Collected data entries

--------------------------------------------------

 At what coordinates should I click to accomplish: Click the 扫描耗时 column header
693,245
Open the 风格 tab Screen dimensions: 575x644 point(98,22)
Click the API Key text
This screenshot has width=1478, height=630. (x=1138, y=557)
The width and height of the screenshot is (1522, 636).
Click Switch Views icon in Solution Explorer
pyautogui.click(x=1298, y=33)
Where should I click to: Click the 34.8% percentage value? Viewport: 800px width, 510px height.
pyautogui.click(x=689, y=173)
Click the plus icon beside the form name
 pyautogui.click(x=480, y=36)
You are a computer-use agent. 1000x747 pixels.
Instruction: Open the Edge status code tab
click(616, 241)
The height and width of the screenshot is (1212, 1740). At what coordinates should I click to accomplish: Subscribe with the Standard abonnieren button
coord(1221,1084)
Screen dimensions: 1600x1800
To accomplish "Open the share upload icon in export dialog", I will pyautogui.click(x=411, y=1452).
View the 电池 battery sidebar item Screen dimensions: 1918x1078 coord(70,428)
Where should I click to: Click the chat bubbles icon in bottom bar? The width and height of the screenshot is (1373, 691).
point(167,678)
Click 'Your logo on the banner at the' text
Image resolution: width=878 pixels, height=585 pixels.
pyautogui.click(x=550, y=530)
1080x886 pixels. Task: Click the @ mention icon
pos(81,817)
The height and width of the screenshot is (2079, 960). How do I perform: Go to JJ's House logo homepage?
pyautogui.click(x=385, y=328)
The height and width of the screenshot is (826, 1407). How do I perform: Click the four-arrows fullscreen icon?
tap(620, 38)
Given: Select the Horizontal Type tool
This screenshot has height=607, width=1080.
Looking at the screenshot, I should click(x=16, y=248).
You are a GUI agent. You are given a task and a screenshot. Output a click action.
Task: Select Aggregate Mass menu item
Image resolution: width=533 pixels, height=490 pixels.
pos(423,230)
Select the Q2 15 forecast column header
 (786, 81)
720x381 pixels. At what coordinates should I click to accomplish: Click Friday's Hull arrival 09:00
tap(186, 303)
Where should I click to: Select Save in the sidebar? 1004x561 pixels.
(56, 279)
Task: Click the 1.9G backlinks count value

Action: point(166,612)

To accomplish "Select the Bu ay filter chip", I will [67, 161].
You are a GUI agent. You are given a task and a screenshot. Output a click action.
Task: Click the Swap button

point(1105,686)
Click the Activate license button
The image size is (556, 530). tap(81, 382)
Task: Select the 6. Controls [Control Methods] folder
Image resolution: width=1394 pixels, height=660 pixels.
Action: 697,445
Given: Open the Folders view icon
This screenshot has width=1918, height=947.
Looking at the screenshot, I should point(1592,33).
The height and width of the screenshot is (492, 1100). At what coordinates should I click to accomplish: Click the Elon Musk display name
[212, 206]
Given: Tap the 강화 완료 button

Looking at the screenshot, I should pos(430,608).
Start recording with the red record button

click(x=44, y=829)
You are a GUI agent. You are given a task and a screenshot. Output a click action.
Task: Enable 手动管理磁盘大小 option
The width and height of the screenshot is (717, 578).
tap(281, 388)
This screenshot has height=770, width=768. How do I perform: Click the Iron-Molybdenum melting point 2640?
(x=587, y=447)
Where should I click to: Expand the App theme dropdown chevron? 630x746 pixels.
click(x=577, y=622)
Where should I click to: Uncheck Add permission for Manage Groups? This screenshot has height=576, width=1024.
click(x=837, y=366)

--------------------------------------------------

TASK DIRECTIONS: Find the string "dimensions" in the entries above and return each line that holds it.

RESPONSE FOR THIS EXERCISE:
Open the 风格 tab Screen dimensions: 575x644 point(98,22)
Screen dimensions: 1600x1800
View the 电池 battery sidebar item Screen dimensions: 1918x1078 coord(70,428)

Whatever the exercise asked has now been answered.